Personal information
- Date of birth: 10 September 1966 (age 59)
- Place of birth: Bulgaria
- Position: Striker

Senior career*
- Years: Team / Apps / (Gls)
- 1983–1990: Lokomotiv Plovdiv
- 1990–1991: Mallorca / 1 / (0)
- 1991–1992: Levski Sofia / 24 / (5)
- 1992–1993: Altay / 21 / (1)
- 1993–1998: Lokomotiv Plovdiv

International career
- 1990–1992: Bulgaria / 3 / (0)

= Georgi Dimitrov (footballer, born 1966) =

Bulgarian footballer (born 1966)

Georgi Dimitrov (Георги Димитров; born 10 September 1966) is a Bulgarian former footballer who last played as a striker for Lokomotiv (Plovdiv).

==Early life and personal life==

Dimitrov is a native of Plovdiv, Bulgaria.
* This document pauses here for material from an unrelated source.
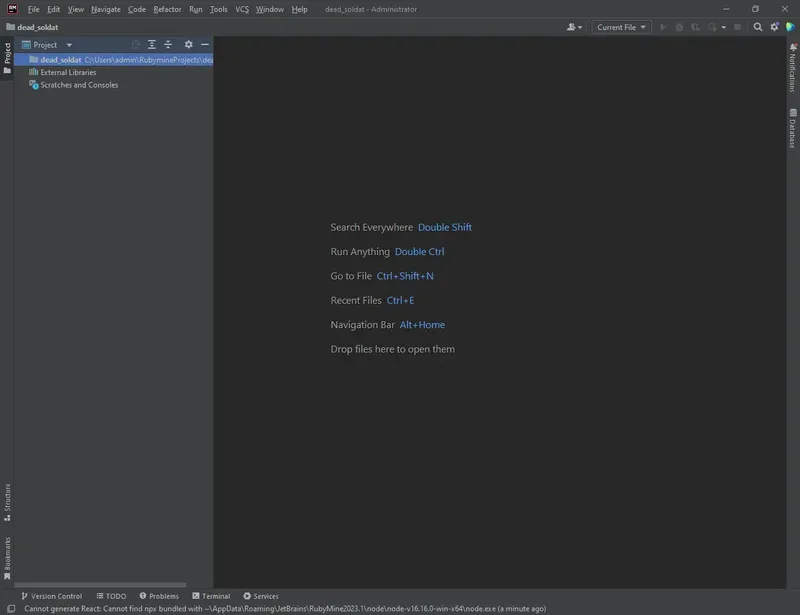Open the user profile dropdown in the toolbar

tap(572, 27)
Dimitrov has been nicknamed "Cowboy". He has one daughter, Monika G. Dimitrova.

==Career==
Dimitrov mainly operated as a striker and was described as "delighted the Lauta audience with his football intelligence and speed technique".

He was capped three times for Bulgaria in the early 1990s.